Location
- 60 Marshall Park Drive North Bay, Ontario, P1A 2P2 Canada
- 46°16′38″N 79°26′04″W﻿ / ﻿46.27711°N 79.43434°W

Information
- School type: High school
- School board: Near North District School Board
- Principal: Dr. Gillian Kajganich
- Grades: 7-12
- Enrollment: ~1100 (2021)
- Language: English
- Colours: Green and White
- Mascot: Trojan
- Team name: West Ferris Trojans
- Website: www.nearnorthschools.ca/west-ferris/

= West Ferris Secondary School =

West Ferris Secondary School (WFSS) is located on Marshall Park Drive in the West Ferris area of North Bay, Ontario. It is a member of the Near North District School Board.

== Overview ==
West Ferris Secondary School's motto is "Commit to Excellence". Athletes and students at West Ferris are known as the West Ferris Trojans and the school colours are forest green and white.

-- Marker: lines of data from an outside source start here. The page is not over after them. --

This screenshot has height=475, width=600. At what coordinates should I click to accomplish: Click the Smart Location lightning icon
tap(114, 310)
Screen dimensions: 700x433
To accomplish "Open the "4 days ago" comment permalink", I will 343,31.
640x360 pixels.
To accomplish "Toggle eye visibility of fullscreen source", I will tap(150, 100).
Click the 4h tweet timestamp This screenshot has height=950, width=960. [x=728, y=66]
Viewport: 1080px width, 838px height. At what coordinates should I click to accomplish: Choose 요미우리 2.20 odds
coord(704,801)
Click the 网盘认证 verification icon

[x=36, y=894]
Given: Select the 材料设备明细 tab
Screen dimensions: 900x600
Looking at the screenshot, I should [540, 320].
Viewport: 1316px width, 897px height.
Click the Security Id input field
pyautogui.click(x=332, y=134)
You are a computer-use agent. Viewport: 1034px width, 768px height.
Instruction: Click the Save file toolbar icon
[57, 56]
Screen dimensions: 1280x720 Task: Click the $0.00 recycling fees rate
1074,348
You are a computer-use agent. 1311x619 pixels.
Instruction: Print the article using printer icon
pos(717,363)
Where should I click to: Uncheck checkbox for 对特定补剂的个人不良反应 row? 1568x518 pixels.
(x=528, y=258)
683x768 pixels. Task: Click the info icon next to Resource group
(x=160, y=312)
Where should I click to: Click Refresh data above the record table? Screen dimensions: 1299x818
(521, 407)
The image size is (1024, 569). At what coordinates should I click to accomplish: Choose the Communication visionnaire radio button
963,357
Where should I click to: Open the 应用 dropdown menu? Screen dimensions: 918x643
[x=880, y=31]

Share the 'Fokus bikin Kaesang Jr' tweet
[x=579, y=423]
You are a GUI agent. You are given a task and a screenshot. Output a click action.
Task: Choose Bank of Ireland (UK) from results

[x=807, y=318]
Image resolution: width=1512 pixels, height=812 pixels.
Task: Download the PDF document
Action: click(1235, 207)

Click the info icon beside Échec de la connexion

West Ferris Secondary School offers six different Specialist High Skills Major (SHSM) courses. These SHSM courses are offered in the Construction, Mining and Manufacturing, Environment, Hospitality and Tourism, Business, and Arts and Culture domains, and students who complete a sufficient number of courses in one of these areas are awarded a special certificate indicating a competency in said field. West Ferris also has the STEAM program in which each student is provided with a Macbook and go through a number of higher standard technology focused courses.